Stored items:
········

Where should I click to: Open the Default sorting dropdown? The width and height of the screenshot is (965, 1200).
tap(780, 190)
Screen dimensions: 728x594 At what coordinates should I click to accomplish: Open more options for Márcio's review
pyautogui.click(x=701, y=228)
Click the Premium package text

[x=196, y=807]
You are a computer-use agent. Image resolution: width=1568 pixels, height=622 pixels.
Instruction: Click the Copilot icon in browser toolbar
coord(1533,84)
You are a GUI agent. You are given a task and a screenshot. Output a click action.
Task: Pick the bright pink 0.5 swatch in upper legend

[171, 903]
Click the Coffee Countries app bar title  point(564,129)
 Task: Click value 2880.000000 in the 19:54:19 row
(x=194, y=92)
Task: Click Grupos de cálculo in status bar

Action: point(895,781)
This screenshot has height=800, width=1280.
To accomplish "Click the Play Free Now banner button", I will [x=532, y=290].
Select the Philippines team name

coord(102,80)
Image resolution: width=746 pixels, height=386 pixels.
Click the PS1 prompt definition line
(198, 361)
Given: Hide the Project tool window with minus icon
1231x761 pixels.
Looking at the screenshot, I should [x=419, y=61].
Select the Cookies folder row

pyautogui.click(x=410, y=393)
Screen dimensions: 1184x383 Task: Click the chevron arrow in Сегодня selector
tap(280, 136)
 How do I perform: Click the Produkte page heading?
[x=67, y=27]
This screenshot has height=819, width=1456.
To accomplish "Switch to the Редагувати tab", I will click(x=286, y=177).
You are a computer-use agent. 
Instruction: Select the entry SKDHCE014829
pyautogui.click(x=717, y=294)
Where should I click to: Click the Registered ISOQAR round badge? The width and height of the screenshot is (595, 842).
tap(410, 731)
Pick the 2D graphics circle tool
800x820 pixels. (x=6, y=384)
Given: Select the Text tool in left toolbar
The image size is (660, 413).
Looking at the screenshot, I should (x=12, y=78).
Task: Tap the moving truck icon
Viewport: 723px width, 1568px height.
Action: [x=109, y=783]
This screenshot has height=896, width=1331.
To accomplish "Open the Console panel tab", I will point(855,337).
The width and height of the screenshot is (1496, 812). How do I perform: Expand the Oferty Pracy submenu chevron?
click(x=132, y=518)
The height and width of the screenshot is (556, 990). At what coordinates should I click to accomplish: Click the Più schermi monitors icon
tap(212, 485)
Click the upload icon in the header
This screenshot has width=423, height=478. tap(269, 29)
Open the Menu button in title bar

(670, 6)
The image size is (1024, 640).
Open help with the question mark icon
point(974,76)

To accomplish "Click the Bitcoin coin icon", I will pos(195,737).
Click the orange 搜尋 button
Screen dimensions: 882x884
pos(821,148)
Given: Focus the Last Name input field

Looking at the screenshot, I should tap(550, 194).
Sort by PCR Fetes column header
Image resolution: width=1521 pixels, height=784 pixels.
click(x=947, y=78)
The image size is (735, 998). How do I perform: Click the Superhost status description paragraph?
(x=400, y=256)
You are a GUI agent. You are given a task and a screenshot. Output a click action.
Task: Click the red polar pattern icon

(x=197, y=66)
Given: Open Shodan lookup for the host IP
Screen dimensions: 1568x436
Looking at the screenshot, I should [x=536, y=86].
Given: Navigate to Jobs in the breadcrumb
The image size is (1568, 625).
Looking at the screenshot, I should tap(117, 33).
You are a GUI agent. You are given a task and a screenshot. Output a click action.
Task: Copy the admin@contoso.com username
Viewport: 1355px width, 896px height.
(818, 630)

········

• _Work to complete_: Print exactly the lines that run from the line containing "Task: Click the red polar pattern icon" to the end of the data, both ends included.

• _Task response_:
Task: Click the red polar pattern icon

(x=197, y=66)
Given: Open Shodan lookup for the host IP
Screen dimensions: 1568x436
Looking at the screenshot, I should [x=536, y=86].
Given: Navigate to Jobs in the breadcrumb
The image size is (1568, 625).
Looking at the screenshot, I should tap(117, 33).
You are a GUI agent. You are given a task and a screenshot. Output a click action.
Task: Copy the admin@contoso.com username
Viewport: 1355px width, 896px height.
(818, 630)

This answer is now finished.